Yuan appreciated the global, multi-disciplinary mindset she found at UNFAO. “I realized that to ‘push the planet forward’, if you will, it requires the youth of all majors, all disciplines, to get together and work towards a common goal using what they have been taught,” she said.

She believes that IEs have a lot to offer projects like the PUP. “I think because IEs are more business-oriented I kind of saw myself as…a bridge between the policy-makers and then my fellow engineers who were also there,” explained Yuan. “Although it’s relatively new compared to the classical mechanical and electrical engineering, people are starting to notice the benefits of having [industrial] engineers who are also proficient in communicating and business.”

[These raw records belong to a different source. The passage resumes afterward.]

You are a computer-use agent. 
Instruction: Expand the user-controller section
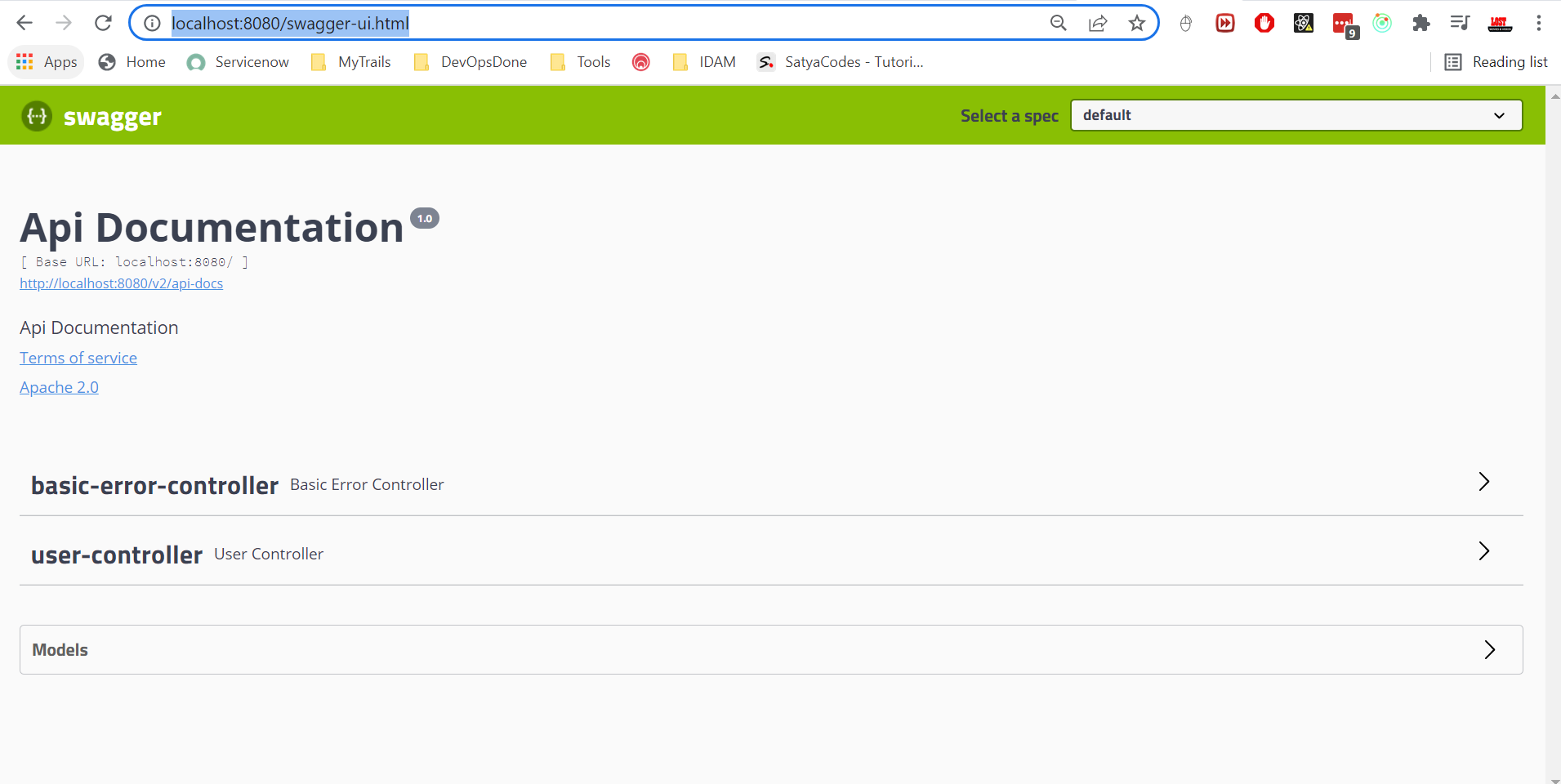(1483, 551)
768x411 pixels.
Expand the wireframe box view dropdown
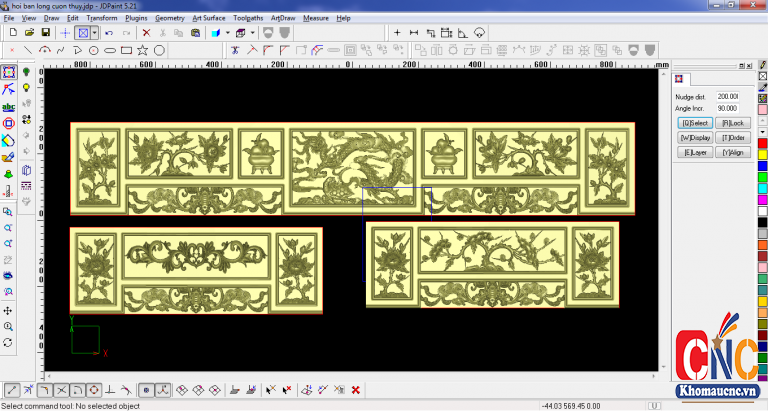[254, 33]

Yuan is currently the sole IE student on the PUP team, but Lumkes would like to see more IE students participate. “There are many opportunities for IE students to get involved and impact the project, specifically in the areas of manufacturability, supply chain logistics, and ergonomics,” he said.

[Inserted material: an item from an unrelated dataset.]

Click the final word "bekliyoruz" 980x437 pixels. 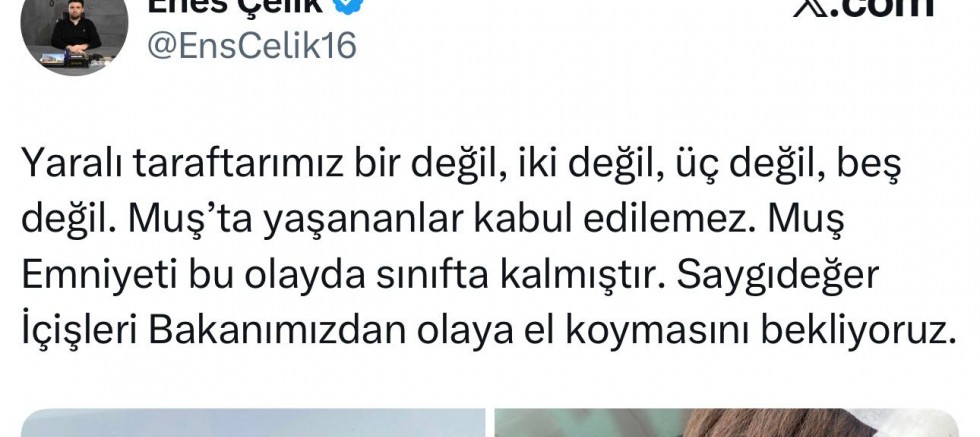pyautogui.click(x=852, y=329)
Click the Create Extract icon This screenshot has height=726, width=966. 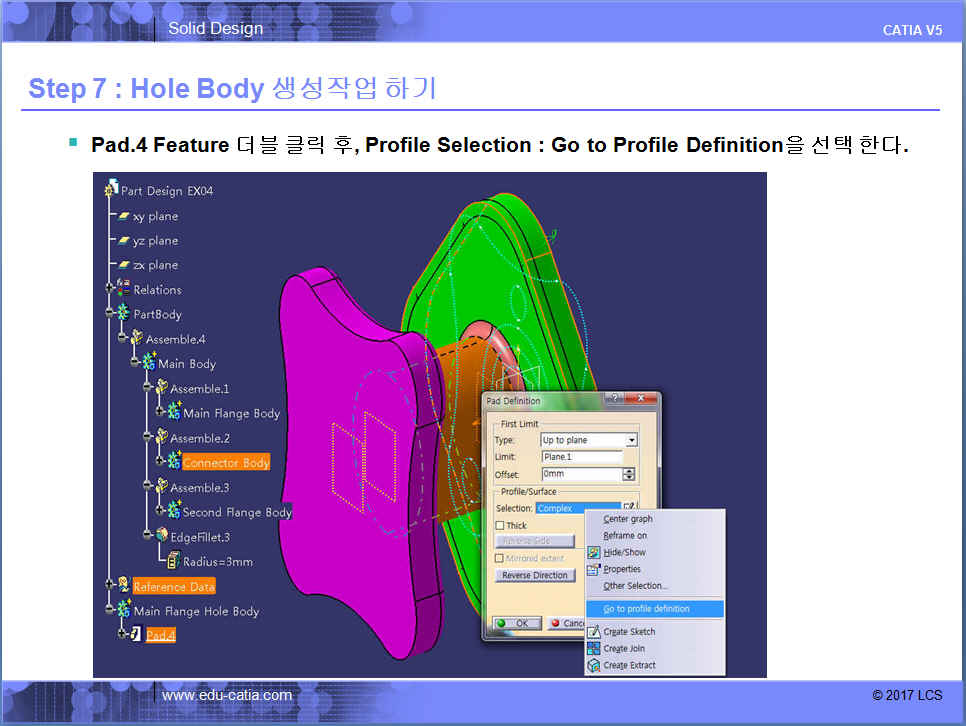pos(594,665)
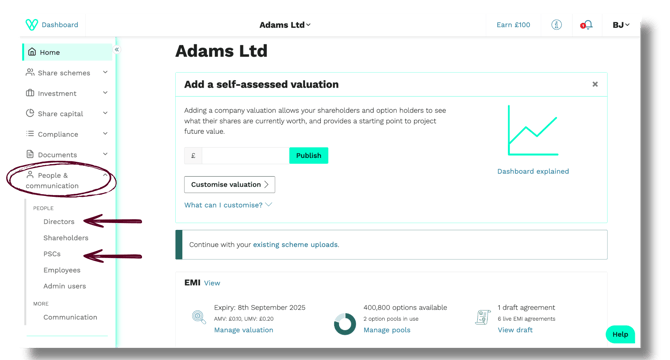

Yuan first learned about the PUP project and other Global Design Team projects in a freshman Humanitarian Engineering class. She was drawn to the other students' passion and involvement in empowering communities to better their lifestyles through engineering projects. She also liked the fact that the PUP team is multidisciplinary, bringing together students and faculty from many engineering disciplines.

While in Cameroon, Yuan "was in charge of buying the angle iron and cutting it, and then all the woodwork". Back at Purdue, where the team meets on Monday nights to work on the design, she researches scalability issues such as ordering parts for PUP mass production in Cameroon, transportation costs for the parts, and optimum amounts to manufacture to save money.

The PUP is a part of the Purdue Utility Project Global Design Team. It is a multi-purpose utility vehicle that can be built with local materials and tools found in rural Africa, thus saving money and enabling easier maintenance. The three-wheeled tractor/truck/taxi’s primary power source - typically a small 6-7kW single cylinder diesel engine - can also be used to power a variety of implements like water pumps, maize grinders and electrical generators. Lumkes partners with the African Centre for Renewable Energy and Sustainable Technology (ACREST) in Cameroon, where he has taken Purdue teams yearly since 2009.

"I think IE students can consider...participating in more humanitarian opportunities," reflected Yuan. "Now even though humanitarian opportunities might not be trying to make a profit, the end goal is to make a humanitarian opportunity more efficient and to help more people, and I think that's a better cause than making a profit."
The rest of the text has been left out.